The comic tension between rebellion and conformity surfaces early, when Otto and his dweeb buddy Kevin (Zander Schloss) are stocking cans with generic plain-text labels (e.g. Yellow Cling Sliced Peaches, Assorted Cookies) while Kevin sings a 7-Up jingle. Otto gets fired from that job, and when he proposes that his zombie-like parents advance him the $1,000 they’d set aside as a reward for him choosing to pursue higher education, they inform him the money has been earmarked for bibles in El Salvador. Opportunity knocks when Bud (Harry Dean Stanton), a veteran repo man, tricks Otto into serving as his accomplice on a job, and the prospect of stealing cars for cash turns the angry young man into a willing soldier.
“The life of a repo man is always intense,” says Bud, Otto’s mentor in this crazy business. But before long, the ordinary rush of car chases and belligerent deadbeats is heightened by intensity of a celestial kind. After helping a mysterious girl named Leila (Olivia Barash), Otto learns of a 1964 Chevy Malibu with a $20,000 reward attached. The hitch? The trunk contains four dead aliens, a dangerous cargo that vaporizes any humans who dare to inspect its neon-green, nuclear-waste aura. Like the light-filled suitcase in Pulp Fiction, the glowing trunk is Cox’s homage to the 1955 noir classic Kiss Me Deadly, but the doomsday portents of the earlier film are replaced here by a tone that’s deceptively whimsical and absurd. It starts as a weird tangent that eventually takes over, literally carrying Otto out of the movie.

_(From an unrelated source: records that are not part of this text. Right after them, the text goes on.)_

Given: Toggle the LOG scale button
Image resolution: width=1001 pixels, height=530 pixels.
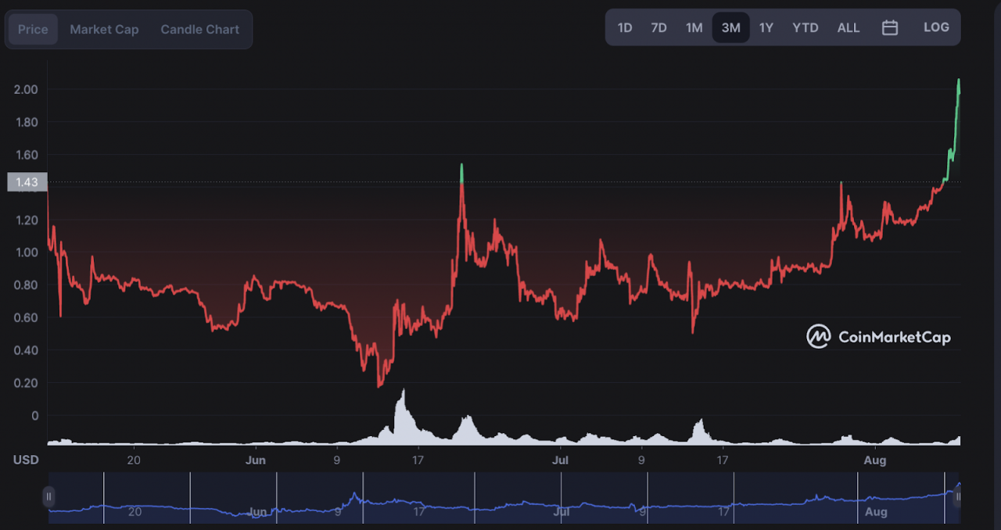Looking at the screenshot, I should [x=936, y=27].
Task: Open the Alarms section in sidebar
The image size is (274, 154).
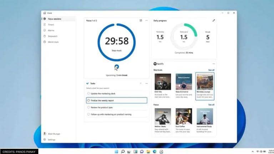Action: click(x=51, y=30)
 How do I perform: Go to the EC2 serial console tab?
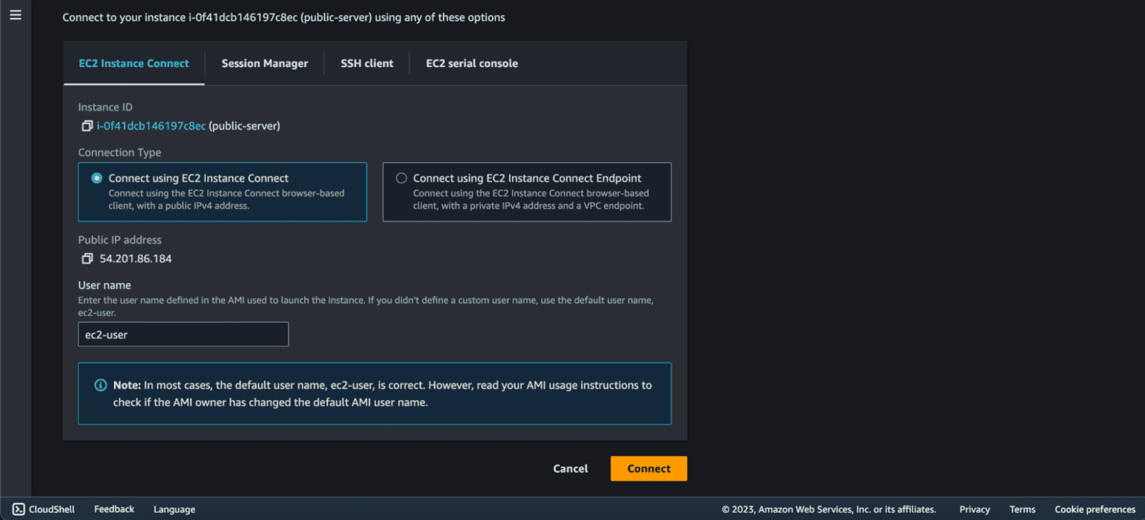point(472,63)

Arriving in the middle of the Reagan 1980s, Repo Man remains one of the few examples of revolt within the system, and it’s no surprise to learn that Cox is fond of John Carpenter’s 1988 cult classic They Live, which also weds genre mayhem to cutting political satire. Both films take place in impoverished hinterlands untouched by boom economies, and either unacknowledged or suppressed by the powers that be. There isn’t much difference in appearance between the shantytown on the city’s fringes in They Live and the poor, desolate stretches of Repo Man, which captures areas of East Los Angeles that rarely appear on film and have a flavor distinct from the worn-out landmarks and generic Everytowns that typify most studio efforts. (Quentin Tarantino, surely a Repo Man disciple, has a similar feel for L.A. locales.) This is the Los Angeles where people live, yet there’s no signs of prosperity, just the circling vultures dispatched by the “Helping Hand Acceptance Corporation,” the absurdly euphemistic company that employs guys like Bud and Otto to steal cars.

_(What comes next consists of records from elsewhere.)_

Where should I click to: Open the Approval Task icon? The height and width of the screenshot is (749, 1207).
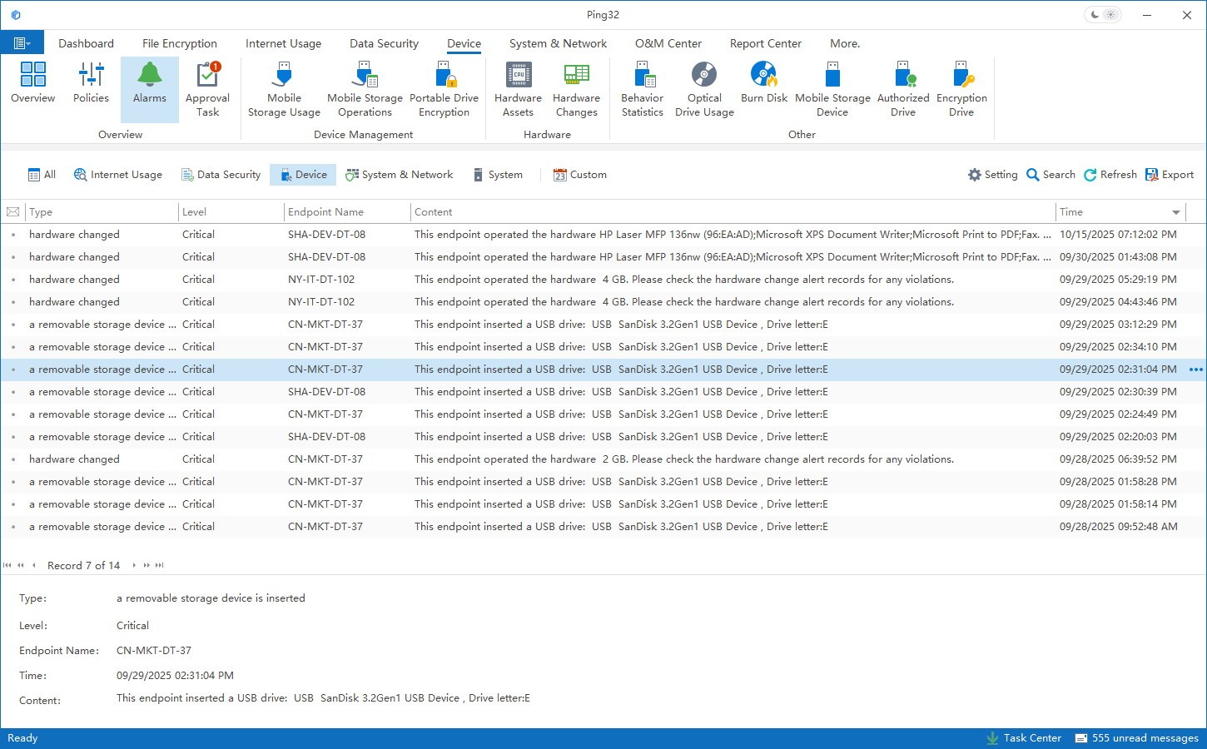(x=207, y=89)
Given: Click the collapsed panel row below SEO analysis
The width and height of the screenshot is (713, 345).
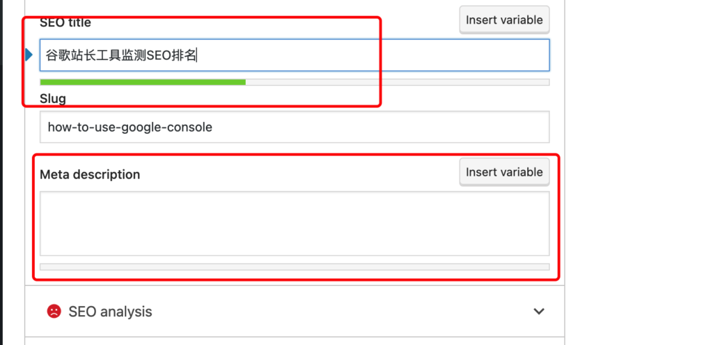Looking at the screenshot, I should click(x=295, y=341).
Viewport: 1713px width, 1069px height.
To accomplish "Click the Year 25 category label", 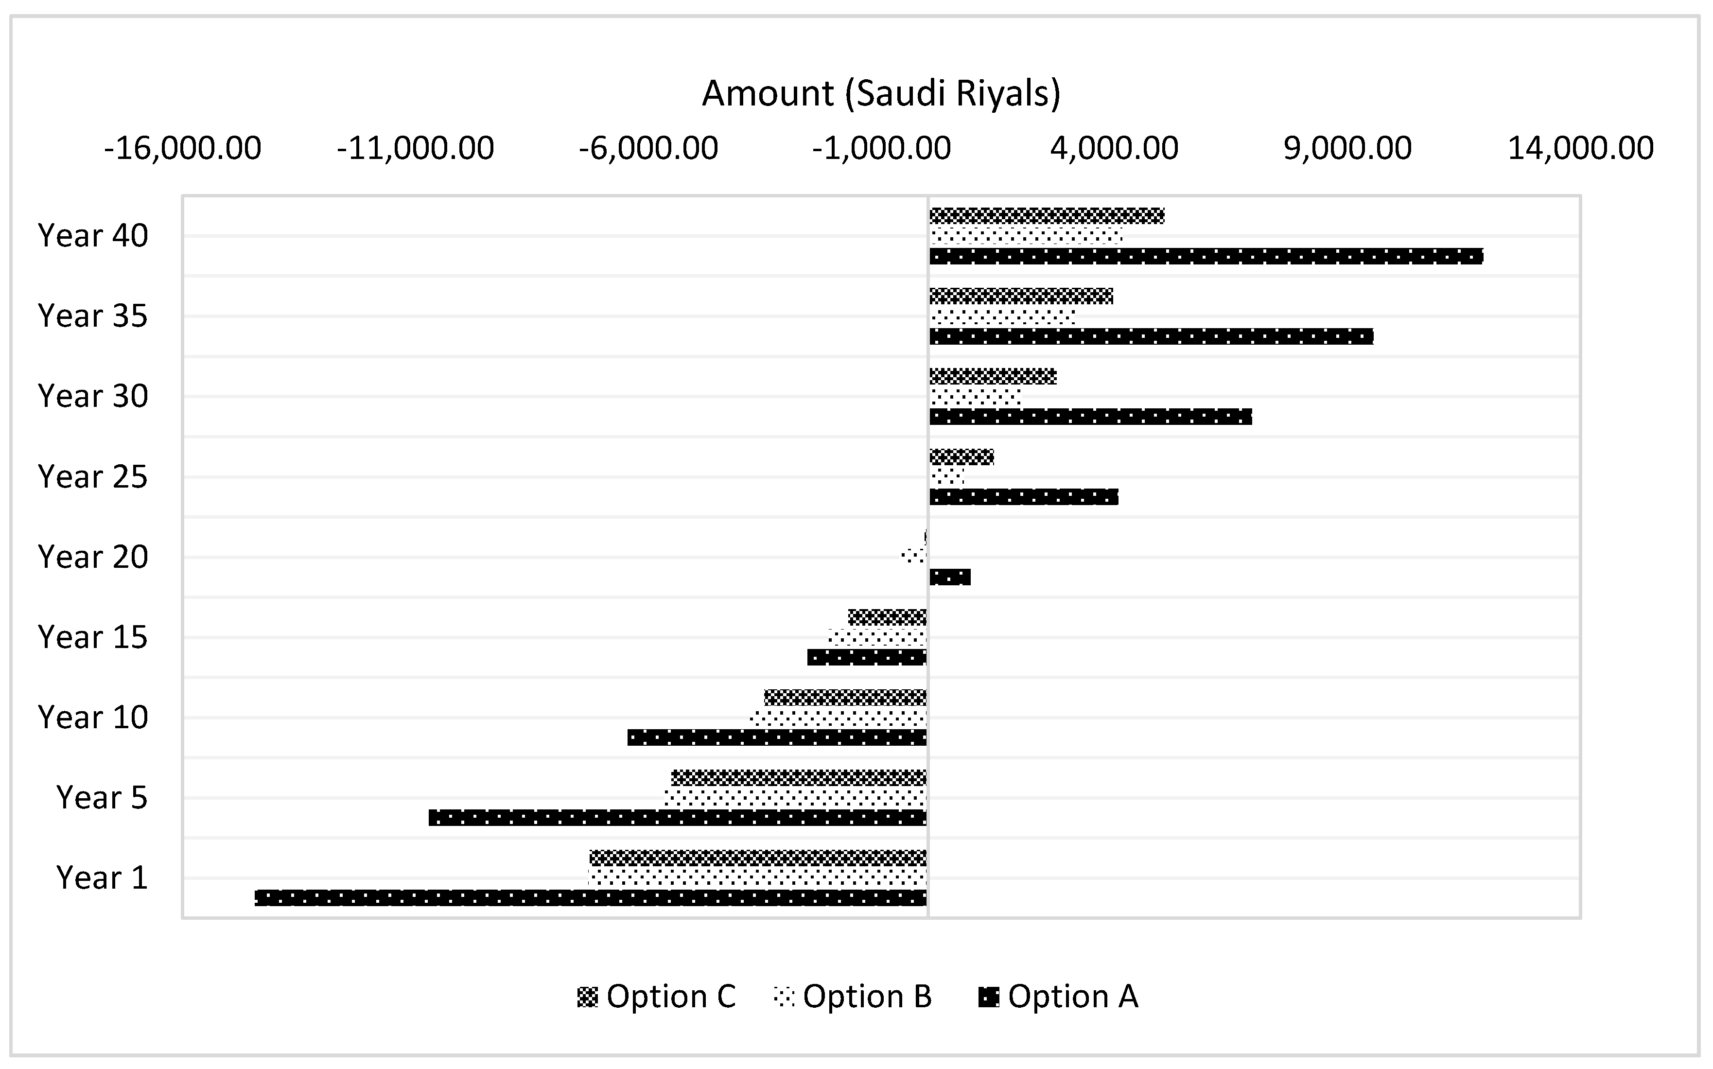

For all its anti-authoritarian bent, however, Repo Man has a complicated, surprisingly ambiguous relationship with punk and capitalism, and a general aversion to dogma of any kind. Otto is a creature of impulse who’s only punk as far as it serves his appetite for destruction. He’s a lovable scamp, but not far removed from a “punk” as Dragnet might define it. He’s flexible enough in his beliefs that he happily trades his shredded rags for a sports coat when the job demands it. (His partner, by contrast, lives by the “Repo Code,” which assures the cars and their contents come to no harm.) Cox makes a joke of Kevin’s ambition to move from fry cook to manager in two years, but upward mobility isn’t a myth in Repo Man’s world. There are pursuits more moral and legitimate than the path Otto pursues, even if there are limits to real prosperity.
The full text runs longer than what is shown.